Away from the conference venue, I ventured to AMK Tech Place 2 for today’s AGM adventure.

Walking to the AGM venue on the fifth floor, I am reminded of my previous workplace. In a good way that is. There is a sense of warmth in the air as the staff come together to organise the event. Maybe because they are an engineer firm, it felt less corporate and more grounded. Don’t get me wrong, the meeting room is more than adequate for AGM. Spacious and professionally set up, with a cosy reception area for coffee and tea.

Similar to the OCBC AGM, there was pre-AGM presentation session. Interestingly, the CFOs (outgoing and incoming) and finance team are the one who did the presentation. There is little to add on to what they have shared on the annual report and their repsonses to substantial questions posted earlier. If you have not read them, you can access them from their IR website.

Due to company policy, they do not reveal the type of products they work on but in general these are products which could be continuous improved and required differentiating abilities. In another word, not everyone can produce them and hence commanding higher margin. I would love to see more information on how they did in each of their domains but this is something that they don’t breakdown for the analysts or shareholders at the moment. I guess I will just to take their word for it and as long as they can keep to the current margin, then all is fine.

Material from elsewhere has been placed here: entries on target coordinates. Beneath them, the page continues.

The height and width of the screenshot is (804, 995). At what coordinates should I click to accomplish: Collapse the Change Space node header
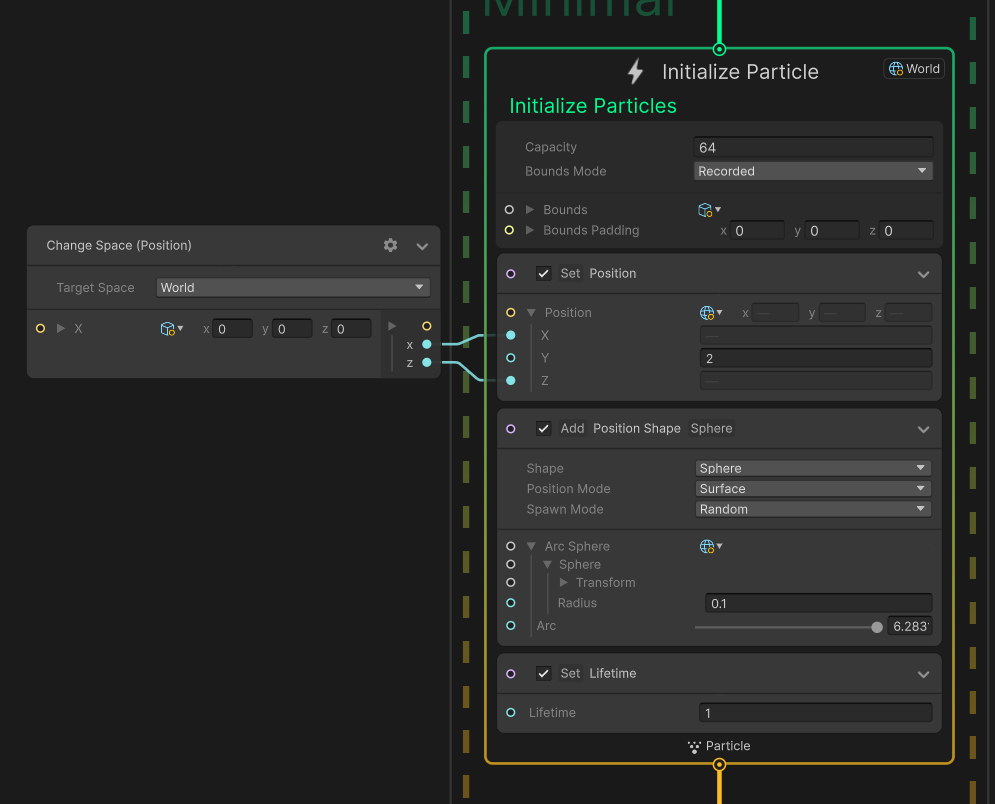point(421,245)
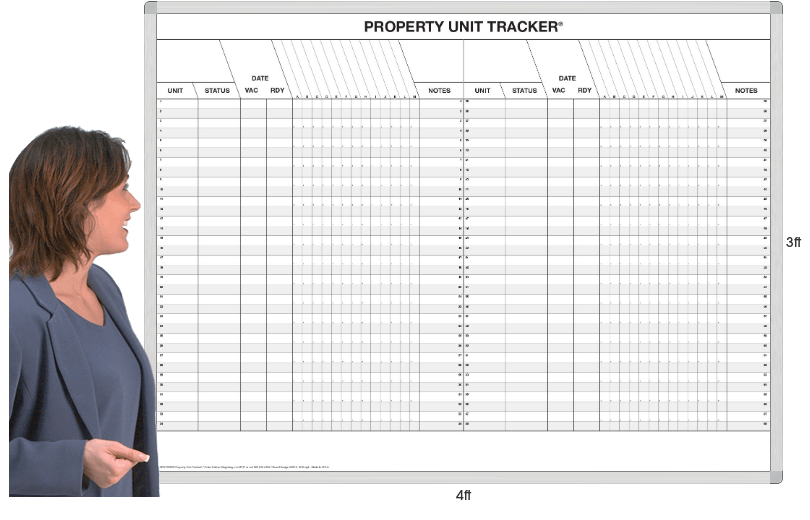Select the right UNIT column header
Image resolution: width=810 pixels, height=520 pixels.
coord(482,91)
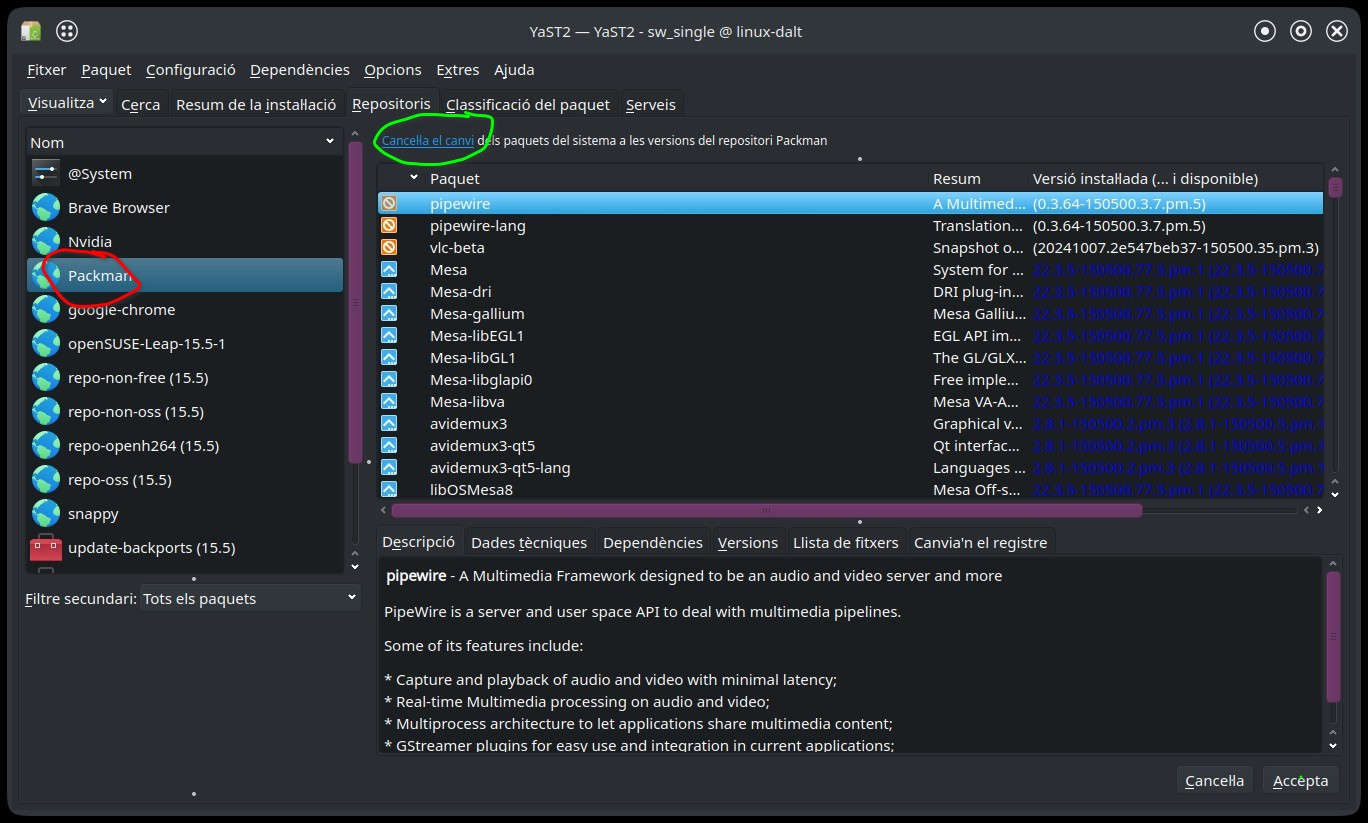Toggle the vlc-beta package status icon
This screenshot has width=1368, height=823.
point(389,247)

Interestingly again, the person who sat next to Executive Chairman Mr Wong Ngit Loong during AGM is not the CEO but the incoming CFO. I guess it’s still a transition period for CEO. I can imagine how tough it is to fill Mr Wong’s shoes. In any case, hearing how Mr Wong conducted the meeting, you can see why Mr Wong is well respected. One thing that he did which I don’t see in other AGMs was that he shared his perspective in each resolution and get the relevant director to share before proceeding to the voting. That does help shareholders to have some understanding on each resolution.

The following are some of his responses to the questions posted. Again, these are my interpretation and NOT verbatim.

On impact of current uncertainties

The main impact of current uncertainties is the growth rate of world economy and everyone is more conservative. No one can predict how long it will last but the key consideration is what can Venture do about it. He shared that on the world stage, Venture is not a super tanker but a small speed boat, so they can be more agile. They can monitor more closely and are always thinking of different pathways to do things.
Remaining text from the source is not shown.